JEPARA – Program Makan Bergizi Gratis (MBG) di Kabupaten Jepara terus diperluas. Terbaru, satu lagi Satuan Pelayanan Pemenuhan Gizi (SPPG) resmi beroperasi di Desa Bangsri, Kecamatan Bangsri, Senin (15/9/2025).
SPPG Bangsri digagas oleh Yayasan Al Fitroh Watuaji Kecamatan Keling. Peresmian dibuka Bupati Jepara H. Witiarso Utomo (Mas Wiwit) yang diwakili oleh Wakil Bupati Muhammad Ibnu Hajar (Gus Hajar).
Layani Ribuan Anak Sekolah
Kepala SPPG Bangsri, Bayu Dimas Yolanda, menyebut penerima manfaat MBG di desa tersebut mencapai 2.386 orang dari 15 sekolah.
“Untuk tahap awal, distribusi baru menjangkau 9 sekolah terdekat dengan dapur MBG. Ke depan, semua sekolah akan terlayani,” jelas Bayu.
Bayu menegaskan, dapur MBG bukan hanya soal pemenuhan gizi harian, tetapi juga fondasi untuk menyiapkan generasi emas 2045 yang sehat, kuat, dan berdaya saing.
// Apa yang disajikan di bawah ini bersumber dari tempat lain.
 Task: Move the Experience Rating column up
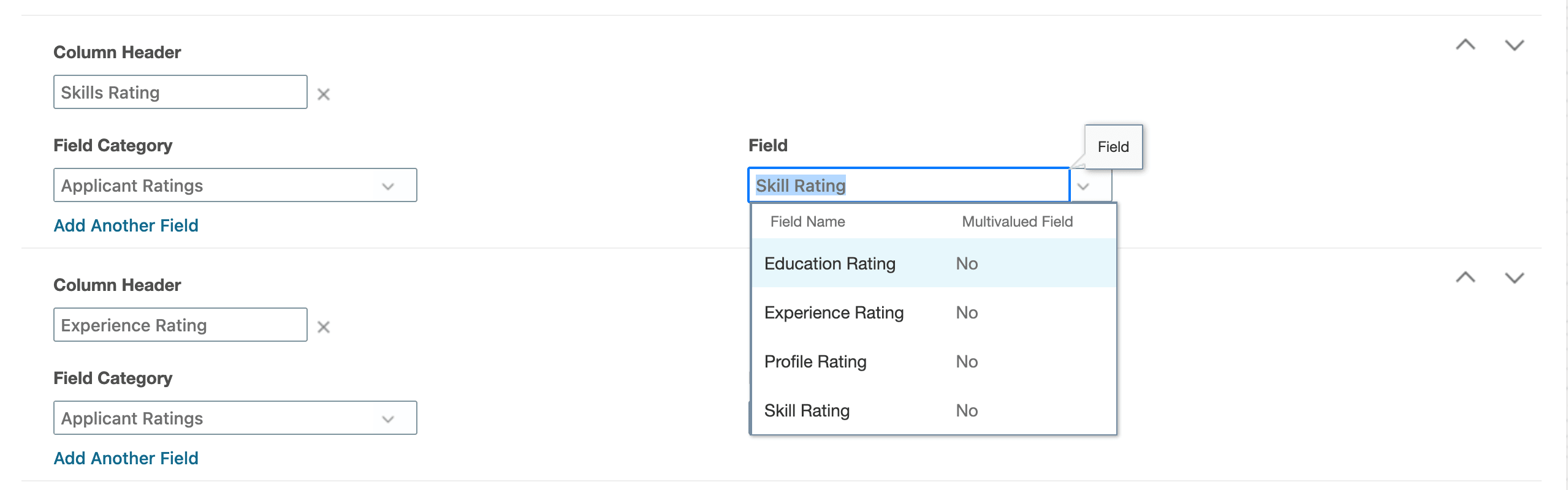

Sinergi untuk Generasi Emas
Wakil Bupati Gus Hajar menekankan bahwa kehadiran SPPG Bangsri selaras dengan visi Presiden Prabowo Subianto dalam membangun sumber daya manusia (SDM) dan memperkuat ketahanan pangan.
“SPPG ini bukan sekadar menyediakan makanan, tapi menyiapkan generasi Jepara yang cerdas dan tangguh. Sinergi pemerintah daerah, TNI, dan masyarakat sangat penting agar program ini berhasil,” ujar Gus Hajar.
Target 119 SPPG di Jepara
Hingga September 2025, sudah ada 24 SPPG yang beroperasi di Jepara. Jumlah ini akan terus bertambah hingga mencapai target 119 unit dapur gizi yang tersebar di seluruh kecamatan.
“Saya titip pesan, jaga kualitas layanan gizi di setiap SPPG. Jangan sampai ada kasus keracunan atau diare akibat MBG. Kalau semua pihak terlibat, layanan gizi di Jepara akan semakin kuat,” pungkas Gus Hajar.